INSURANCE companies are to be asked to foot the emergency services bills for the thousand road traffic accidents in Dublin every year, which are currently funded by local authorities.
It is the latest call to address significant charges related to fire and ambulance call-outs which are being funded by the city's four councils. Last June, Dublin City Council said the Health Service Executive (HSE) was in arrears of €3.5m to the local authorities in relation to ambulance services also provided through the Dublin fire brigade.
At Fingal County Council tomorrow, the issue of insurance companies being forced to pick up the tab for road traffic accidents is due to be debated.
"A lot of the fire brigade's work nowadays is in relation to road traffic accidents," said Cllr Peter Coyle, who has called for an overhaul of the system.

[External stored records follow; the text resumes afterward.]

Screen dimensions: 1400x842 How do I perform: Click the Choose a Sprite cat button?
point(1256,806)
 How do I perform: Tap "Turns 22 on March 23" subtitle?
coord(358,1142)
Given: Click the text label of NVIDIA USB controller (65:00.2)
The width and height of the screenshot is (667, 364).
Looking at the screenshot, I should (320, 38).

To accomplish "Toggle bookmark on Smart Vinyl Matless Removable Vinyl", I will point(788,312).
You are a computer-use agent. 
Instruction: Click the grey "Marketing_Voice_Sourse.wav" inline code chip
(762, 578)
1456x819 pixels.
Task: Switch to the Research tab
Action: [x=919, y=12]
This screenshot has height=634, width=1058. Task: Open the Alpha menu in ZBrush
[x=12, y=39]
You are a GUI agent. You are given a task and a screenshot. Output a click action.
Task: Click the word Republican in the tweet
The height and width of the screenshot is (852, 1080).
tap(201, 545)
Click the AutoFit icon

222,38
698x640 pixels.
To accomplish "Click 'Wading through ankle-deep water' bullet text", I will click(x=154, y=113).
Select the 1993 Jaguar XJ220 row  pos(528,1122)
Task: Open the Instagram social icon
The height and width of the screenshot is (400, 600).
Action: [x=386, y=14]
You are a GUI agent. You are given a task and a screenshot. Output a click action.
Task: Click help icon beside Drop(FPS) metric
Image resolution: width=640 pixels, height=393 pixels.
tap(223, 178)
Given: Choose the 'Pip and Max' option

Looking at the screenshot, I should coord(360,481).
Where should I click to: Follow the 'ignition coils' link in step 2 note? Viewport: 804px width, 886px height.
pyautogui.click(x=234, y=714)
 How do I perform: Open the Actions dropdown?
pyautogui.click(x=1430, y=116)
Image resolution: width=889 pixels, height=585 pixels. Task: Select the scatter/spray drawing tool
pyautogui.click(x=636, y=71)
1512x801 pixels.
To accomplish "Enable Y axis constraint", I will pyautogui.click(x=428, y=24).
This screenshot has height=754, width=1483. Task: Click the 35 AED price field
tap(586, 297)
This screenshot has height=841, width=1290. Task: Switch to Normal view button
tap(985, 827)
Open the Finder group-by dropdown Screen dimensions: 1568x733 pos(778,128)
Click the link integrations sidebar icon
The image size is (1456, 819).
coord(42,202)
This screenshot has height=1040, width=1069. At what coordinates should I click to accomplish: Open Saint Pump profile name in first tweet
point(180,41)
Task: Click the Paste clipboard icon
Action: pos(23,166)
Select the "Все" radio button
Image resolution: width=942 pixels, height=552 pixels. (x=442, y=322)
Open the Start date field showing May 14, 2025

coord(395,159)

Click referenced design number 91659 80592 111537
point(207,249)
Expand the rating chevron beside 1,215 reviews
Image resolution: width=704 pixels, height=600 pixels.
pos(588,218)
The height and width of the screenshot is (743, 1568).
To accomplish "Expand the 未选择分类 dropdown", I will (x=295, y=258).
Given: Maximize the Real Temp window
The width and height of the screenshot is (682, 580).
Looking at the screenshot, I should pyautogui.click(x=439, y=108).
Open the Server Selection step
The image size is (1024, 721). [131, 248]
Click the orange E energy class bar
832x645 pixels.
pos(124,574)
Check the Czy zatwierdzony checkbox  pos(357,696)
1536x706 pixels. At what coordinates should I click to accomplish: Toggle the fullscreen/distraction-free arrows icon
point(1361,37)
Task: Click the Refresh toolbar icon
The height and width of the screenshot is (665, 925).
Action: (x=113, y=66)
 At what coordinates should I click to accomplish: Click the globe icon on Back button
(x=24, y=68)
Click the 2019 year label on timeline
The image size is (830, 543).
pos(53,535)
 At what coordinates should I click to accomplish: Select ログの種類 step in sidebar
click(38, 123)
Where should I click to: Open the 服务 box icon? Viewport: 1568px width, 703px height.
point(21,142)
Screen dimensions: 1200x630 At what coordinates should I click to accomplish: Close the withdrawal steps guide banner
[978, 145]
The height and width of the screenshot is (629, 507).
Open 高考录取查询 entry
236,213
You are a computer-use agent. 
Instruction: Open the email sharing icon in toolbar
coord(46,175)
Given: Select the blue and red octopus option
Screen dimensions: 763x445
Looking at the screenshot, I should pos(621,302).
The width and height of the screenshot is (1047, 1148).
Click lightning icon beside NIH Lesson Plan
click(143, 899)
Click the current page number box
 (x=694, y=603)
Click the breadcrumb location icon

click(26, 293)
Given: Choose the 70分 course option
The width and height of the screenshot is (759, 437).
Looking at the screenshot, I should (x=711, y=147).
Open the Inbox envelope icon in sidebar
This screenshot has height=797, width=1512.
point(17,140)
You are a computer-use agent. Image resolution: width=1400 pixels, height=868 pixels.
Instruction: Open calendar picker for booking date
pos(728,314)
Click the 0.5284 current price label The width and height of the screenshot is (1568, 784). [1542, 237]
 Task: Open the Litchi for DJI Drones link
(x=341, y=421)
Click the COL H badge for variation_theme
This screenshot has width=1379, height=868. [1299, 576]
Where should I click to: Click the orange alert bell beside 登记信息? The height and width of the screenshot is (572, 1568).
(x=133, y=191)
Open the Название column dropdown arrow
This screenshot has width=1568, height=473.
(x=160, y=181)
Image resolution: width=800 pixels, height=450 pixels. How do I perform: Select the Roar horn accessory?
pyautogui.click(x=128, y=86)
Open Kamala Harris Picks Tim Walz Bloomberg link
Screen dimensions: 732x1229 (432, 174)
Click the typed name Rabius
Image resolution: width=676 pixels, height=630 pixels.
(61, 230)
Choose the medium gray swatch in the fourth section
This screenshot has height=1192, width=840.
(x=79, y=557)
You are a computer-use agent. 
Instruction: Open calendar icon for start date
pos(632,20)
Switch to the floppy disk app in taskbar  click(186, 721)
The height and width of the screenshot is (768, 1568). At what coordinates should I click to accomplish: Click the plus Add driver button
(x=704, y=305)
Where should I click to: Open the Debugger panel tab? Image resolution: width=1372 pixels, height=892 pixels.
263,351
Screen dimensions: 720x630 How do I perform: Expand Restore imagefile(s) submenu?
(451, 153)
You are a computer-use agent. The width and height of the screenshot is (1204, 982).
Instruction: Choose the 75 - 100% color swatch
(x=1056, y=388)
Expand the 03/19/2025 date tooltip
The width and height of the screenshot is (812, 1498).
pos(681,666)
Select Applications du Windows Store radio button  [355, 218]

He believes such accidents are a drain on the authorities' finances which remain under increasing financial pressure in the run-up to this year's budget.
"The fire brigade are exceptionally good at the work that they do but the actual costs are not being recovered," he said. "There is a concern we are coming up to our estimates this year and there were even concerns last year as to what is paid to the fire brigade, which is going up and up every year, even though the number of fires is going down."
Insurance companies are paying for damage to vehicles and personal injuries but not the emergency services costs associated with tending to accidents, said Coyle.
Dublin Fire Brigade units, not including ambulances, attend an average of 1,000 road traffic accidents every year. Last year, the number was closer to 1,200. Local authorities in Dublin do not charge for the utilisation of fire tenders in emergency situations outside of commercial businesses.
A Fire Brigade Development Board (FBDB) has now been established to discuss a number of key recommendations made in a report by England's chief fire officer in relation to the system in Dublin. All four local authorities, Fingal, Dublin City, South Dublin and Dun Laoghaire Rathdown are to be represented.
The report recommended an overhaul of the fire service in the capital in light of ongoing financial and staffing concerns.